§ **Excerpt**:
** start **
City of New Bedford v. Inhabitants of Hingham

Morton, J.

It appeared at the trial that the plaintiff furnished supplies to Christina Russell as alleged in its declaration ; that its overseers had given the notice required by the Gen. Sts. c. 70, § 17, and that no answer was made thereto by the overseers of the poor of the defendant town within two months after its receipt. The plaintiff contended that the defendant was estopped *447to deny that the said Russell was a pauper; but the court declined so to rule, and admitted evidence showing that at the time the supplies were furnished, she did not stand in need of relief. A majority of the court is of opinion that this ruling was correct.
** end **
(Target pointing data)
** start **
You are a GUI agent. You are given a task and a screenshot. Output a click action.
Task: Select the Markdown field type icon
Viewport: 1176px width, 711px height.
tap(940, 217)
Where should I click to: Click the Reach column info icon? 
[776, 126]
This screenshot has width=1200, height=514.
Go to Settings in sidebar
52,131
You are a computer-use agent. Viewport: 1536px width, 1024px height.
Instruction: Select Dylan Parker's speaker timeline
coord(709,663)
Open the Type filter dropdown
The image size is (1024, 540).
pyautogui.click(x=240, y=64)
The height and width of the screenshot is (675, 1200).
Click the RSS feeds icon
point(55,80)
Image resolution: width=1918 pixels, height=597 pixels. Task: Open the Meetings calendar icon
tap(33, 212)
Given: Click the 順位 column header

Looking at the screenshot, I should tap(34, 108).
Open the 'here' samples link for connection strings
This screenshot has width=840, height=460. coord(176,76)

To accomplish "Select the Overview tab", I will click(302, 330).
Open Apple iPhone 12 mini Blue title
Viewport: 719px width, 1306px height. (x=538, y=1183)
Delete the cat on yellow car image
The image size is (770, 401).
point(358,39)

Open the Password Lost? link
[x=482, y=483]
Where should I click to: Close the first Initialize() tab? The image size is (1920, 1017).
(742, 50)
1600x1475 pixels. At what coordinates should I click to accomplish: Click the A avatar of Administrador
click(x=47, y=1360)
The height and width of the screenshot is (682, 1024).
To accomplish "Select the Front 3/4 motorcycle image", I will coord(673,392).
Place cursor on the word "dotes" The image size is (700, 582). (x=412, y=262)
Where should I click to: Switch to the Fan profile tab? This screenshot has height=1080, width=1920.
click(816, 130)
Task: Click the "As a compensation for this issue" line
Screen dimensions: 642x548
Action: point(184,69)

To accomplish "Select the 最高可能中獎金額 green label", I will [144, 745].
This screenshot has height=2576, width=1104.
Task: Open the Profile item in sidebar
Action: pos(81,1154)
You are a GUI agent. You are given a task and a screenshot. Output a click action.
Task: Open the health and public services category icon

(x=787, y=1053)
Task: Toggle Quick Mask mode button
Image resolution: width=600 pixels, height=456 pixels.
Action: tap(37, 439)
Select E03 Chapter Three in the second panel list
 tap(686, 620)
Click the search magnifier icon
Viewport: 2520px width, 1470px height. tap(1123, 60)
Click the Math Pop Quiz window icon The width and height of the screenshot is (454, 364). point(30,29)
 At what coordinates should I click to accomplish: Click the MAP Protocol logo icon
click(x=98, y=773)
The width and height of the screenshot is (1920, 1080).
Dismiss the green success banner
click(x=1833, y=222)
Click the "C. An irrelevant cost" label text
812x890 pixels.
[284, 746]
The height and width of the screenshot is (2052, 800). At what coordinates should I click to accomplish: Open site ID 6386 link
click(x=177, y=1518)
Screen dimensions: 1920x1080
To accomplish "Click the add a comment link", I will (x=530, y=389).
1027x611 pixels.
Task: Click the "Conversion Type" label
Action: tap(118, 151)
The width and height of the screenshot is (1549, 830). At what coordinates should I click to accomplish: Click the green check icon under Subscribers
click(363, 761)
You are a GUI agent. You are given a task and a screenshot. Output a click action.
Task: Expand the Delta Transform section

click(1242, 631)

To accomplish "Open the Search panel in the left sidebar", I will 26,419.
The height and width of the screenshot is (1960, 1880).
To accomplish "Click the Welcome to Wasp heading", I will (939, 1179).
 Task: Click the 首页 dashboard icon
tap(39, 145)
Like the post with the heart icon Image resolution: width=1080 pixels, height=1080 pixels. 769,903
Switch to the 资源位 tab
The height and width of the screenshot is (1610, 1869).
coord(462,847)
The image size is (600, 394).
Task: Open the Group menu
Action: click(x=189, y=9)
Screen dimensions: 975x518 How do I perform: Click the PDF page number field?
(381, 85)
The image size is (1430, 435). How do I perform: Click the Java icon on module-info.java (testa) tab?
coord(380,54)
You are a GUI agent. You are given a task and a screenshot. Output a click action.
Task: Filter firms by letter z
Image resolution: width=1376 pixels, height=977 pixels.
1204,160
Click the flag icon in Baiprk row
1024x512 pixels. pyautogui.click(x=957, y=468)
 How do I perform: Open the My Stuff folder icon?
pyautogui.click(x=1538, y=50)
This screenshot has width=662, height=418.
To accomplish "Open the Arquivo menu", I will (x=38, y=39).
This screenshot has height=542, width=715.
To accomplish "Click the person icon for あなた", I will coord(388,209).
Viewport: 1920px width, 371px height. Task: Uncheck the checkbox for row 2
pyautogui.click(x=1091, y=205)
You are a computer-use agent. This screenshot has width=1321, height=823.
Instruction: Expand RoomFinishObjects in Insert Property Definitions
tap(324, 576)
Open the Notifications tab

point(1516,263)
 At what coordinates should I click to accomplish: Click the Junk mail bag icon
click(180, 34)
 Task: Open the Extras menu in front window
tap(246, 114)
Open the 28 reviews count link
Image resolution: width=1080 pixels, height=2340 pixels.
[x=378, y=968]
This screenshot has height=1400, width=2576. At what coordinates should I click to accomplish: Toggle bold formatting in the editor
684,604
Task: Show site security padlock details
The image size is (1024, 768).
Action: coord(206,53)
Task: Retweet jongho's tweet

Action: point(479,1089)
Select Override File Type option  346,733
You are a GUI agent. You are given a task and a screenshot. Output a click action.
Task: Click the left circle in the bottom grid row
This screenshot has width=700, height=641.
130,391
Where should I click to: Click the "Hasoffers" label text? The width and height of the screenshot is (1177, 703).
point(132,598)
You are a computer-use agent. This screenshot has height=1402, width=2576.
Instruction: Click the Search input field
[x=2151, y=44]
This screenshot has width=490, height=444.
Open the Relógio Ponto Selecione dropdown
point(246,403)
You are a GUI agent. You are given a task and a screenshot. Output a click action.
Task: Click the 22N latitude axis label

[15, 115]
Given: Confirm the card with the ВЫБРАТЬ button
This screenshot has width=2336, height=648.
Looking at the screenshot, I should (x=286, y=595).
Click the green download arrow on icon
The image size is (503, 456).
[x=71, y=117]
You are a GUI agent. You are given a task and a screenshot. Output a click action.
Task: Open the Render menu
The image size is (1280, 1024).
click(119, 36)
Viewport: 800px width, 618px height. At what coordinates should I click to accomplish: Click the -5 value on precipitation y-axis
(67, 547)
** end **
§ **Set exercise 1**:
In the New Bedford v. Hingham opinion, list each fact that "appeared at the trial."
§ **Set exercise 2**:
Carry on the New Bedford v. Hingham opinion, starting right after its final sentence.

§ **Expected output 1**:
- The plaintiff furnished supplies to Christina Russell as alleged in its declaration.
- The plaintiff's overseers had given the notice required by the Gen. Sts. c. 70, § 17.
- The overseers of the poor of the defendant town made no answer to that notice within two months after its receipt.

§ **Expected output 2**:
The liability of towns to support or assist the poor is created entirely by statute. In every action to enforce a statute liability, the burden is on the plaintiff to prove all the facts which, by the statutory provisions, are necessary to create the liability. Consequently, if one town sues another for supplies furnished to an alleged pauper, considering the case independently of any estoppels, the plaintiff town is obliged to prove that its overseers had furnished the supplies charged to a person found therein; that such person stood in need of immediate relief, and that his lawful settlement was in the defendant town. All these facts must exist before the statute imposes any liability upon the defendant to pay for such supplies ; and it is elementary law that the plaintiff must prove all facts necessary to make his case.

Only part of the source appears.